If this is not the correct place please accept my apologies and point me in the right direction.

I have encountered some strange behaviour when memory mapping a file on Windows 10: on a system with a GeForce card mapping a large file (hundreds of GB) takes a few milliseconds, but on the same system with a Quadro card mapping the same file takes thousands of milliseconds. I have repeated the test with various driver versions with the same result.

This problem was first identified in a large OpenGL application we develop but I’ve since narrowed the problem down and created a small test application (source attached) to reproduce the behaviour. The application does the following:

  • Memory maps a file and measures how much time was spent in MapViewOfFile()
  • Calls LoadLibrary() for nvoglv64.dll
  • Memory maps the same file and again measures how much time was spent in MapViewOfFile()
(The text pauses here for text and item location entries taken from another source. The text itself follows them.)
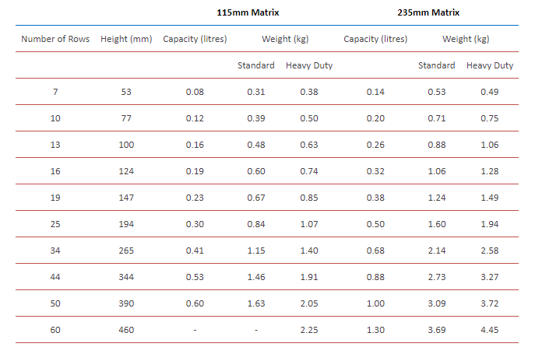Screen dimensions: 535x361
Task: Click the 2.58 heavy duty weight value
Action: [x=490, y=251]
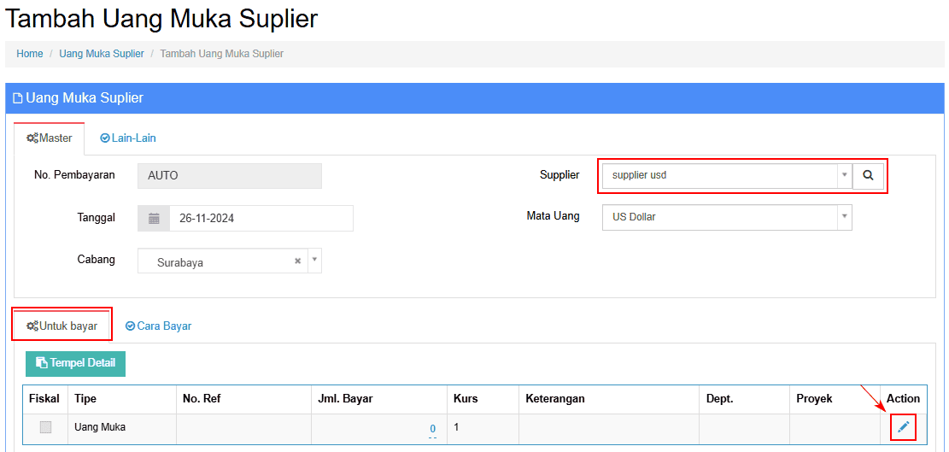Select the Untuk bayar tab
The height and width of the screenshot is (452, 949).
click(x=62, y=326)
When run on a system with a GeForce card MapViewOfFile() takes the same amount of time before and after nvoglv64.dll is loaded.

When run on the same system, but with a Quadro card, MapViewOfFile() takes 3 orders of magnitude longer after nvoglv64.dll is loaded.

Using xperf and the Windows Performance Analyser (trace attached) I’ve traced the problem to nvoglv64.dll, which appears to hook MapViewOfFile(). It appears that immediately after calling MapViewOfFile() a long time is spent doing ‘something’. As I don’t have access to symbols for nvoglv64.dll I unfortunately can’t see what ‘something’ is.

Can anyone please confirm if this is a bug or intended behaviour? If it is intended behaviour can you also please explain:

  • Why Quadro cards are affected but GeForce ones are not
  • Why this behaviour exists
  • If (and how) it is possible to mitigate it

Thanks

Ian

Attachements:
Source code for test program:
map_file_test.cpp (3.1 KB)

xperf trace showing delay after calling MapViewOfFile():
2020-12-18_18-07-10_Administrator.etl (7.2 MB)